渋谷のオーチャードホールへ、小山実稚恵さんのピアノを聴きに行きました。
『小山実稚恵の世界』というタイトルで、12年間・24回の壮大な計画があり、
私は、2年前の秋の第4回以来の参加です。
毎回提示されるテーマカラーは、明るい水色。
ステージにも、ブルーを基調とした花が飾られていました。
今回は第8回、~変奏の夢~というテーマで、
変奏曲を5曲聴けるとても珍しい機会となりました。
変奏曲は、短い主題から、短調になったり長調になったり、
リズムが変わったりする短い曲をつなげて進んでいきます。
私は、5曲中4曲の楽譜を持っているので
前日は楽譜を開いて曲を思い出したりもしました。
さて、ブルー系の衣装で登場したロングヘアーの小山さん、
一曲目の『アベッグ変奏曲』(シューマン)を静かに弾き始めます。
この曲は、私が中学生の頃だったでしょうか、
学生音楽コンクールの課題曲だった時に、
一人で銀座のヤマハホールに出かけて
中学生の演奏を何回も何回も聴いたことがあります。
語呂合わせ風にABEGG(ラシ♭ミソソ)で始まることで有名な曲で
嵐のような音階が出てきたかと思えば、
ラグタイム風の曲調になったり、変化に富んだ曲で聴き応えがありました。
二曲目、モーツァルトの『ソナタ 第11番(トルコ行進曲つき) イ長調 K.331』は
ピアノ学習者の目標となる曲でもあります。
モーツァルトの変奏に対する引き出しの多さに今回も感服しました。
そういえば、作曲家が変奏曲を作ってアイディアに困ったら、
モーツァルトの案を拝借する・・・という話を読んだことがあります。
やはりモーツァルトの『きらきら星変奏曲』もすごいですね~。
続く『厳格な変奏曲 ニ短調 作品54』はメンデルスゾーンの曲。
厳かな宗教音楽のような主題で始まり、1変奏16小節という厳格な形式で
最後の第17変奏のみ、長い小節数で書かれています。
社会人になってから、私にとって5人目の先生にこの曲を習ったことがあります。
このたび楽譜を見返したのですが、
残念ながら、主題以外はまったく覚えていませんでした。
今回、生で演奏を聴いて、技術的にも曲調的にも
こんなにもたくさんの要素を含んだ名曲であることを知り、
会場に足を運んだ甲斐がありました。
ここで休憩。
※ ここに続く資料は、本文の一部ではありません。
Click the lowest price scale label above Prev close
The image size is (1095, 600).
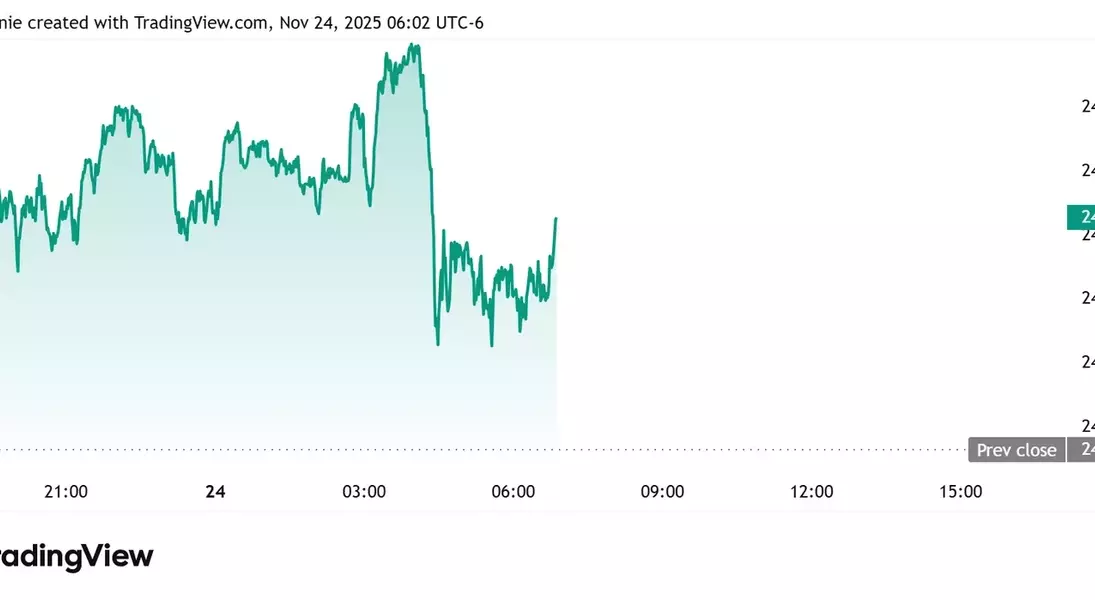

窓際で赤ワインを一杯飲みました。
休憩明けは、ベートーヴェンの『ソナタ 第12番 変イ長調 作品26「葬送」』です。
全4楽章のうち、第1楽章、第2楽章を
一番最初に教わった先生の指導で弾いたことがあります。
私の楽譜に書かれた先生の指示は、どういう風に弾けばよいのか、
今すぐに再現できることが分かりました。
厳しい先生でしたが、書いてあることは一つ一つ納得がいきます。
ソナタを習っていた頃を昨日のことのように思い出しながら、
身を乗り出すようにして聴きました。
プログラムのトリは、『コレッリの主題による変奏曲 ニ短調 作品42』。
ロシアからアメリカに渡ったラフマニノフによって作曲されたそうです。
それぞれの変奏につけられたタイトルは、孤独や死を思わせるもので
暗い雰囲気が満ちていました。
私は初めてこの曲を聴きましたが、せっかくのソロコンサートですから
こうした重い曲を聴くことができてよかったです。
5つの変奏曲。
小山さんは、作曲家の持ち味をしっとりと力強いタッチで
見事に表現されていたように思います。
盛大な拍手ののち、なんと、アンコールが3曲もありました。
ラフマニノフ 『13の前奏曲 ト短調 Op.32-5』は、
繊細なアルペジオが印象に残る曲です。
ショパン『ワルツ 第8番 Op.64-3』。
初めて聴く曲でしたが、ショパンらしいきれいなメロディで
最後の音階を弾いているときに、どこからともなく
「すてき~」という声がして、大きな拍手が起こりました。
そして、『華麗なる円舞曲』もショパンです。
小山さんの優雅な印象とよく合う一曲でした。
このコンサートにて、12年間の企画の3分の1が終了したことになります。
まだまだ面白いテーマで聴く機会はありそうです。
またいつか、お邪魔いたします。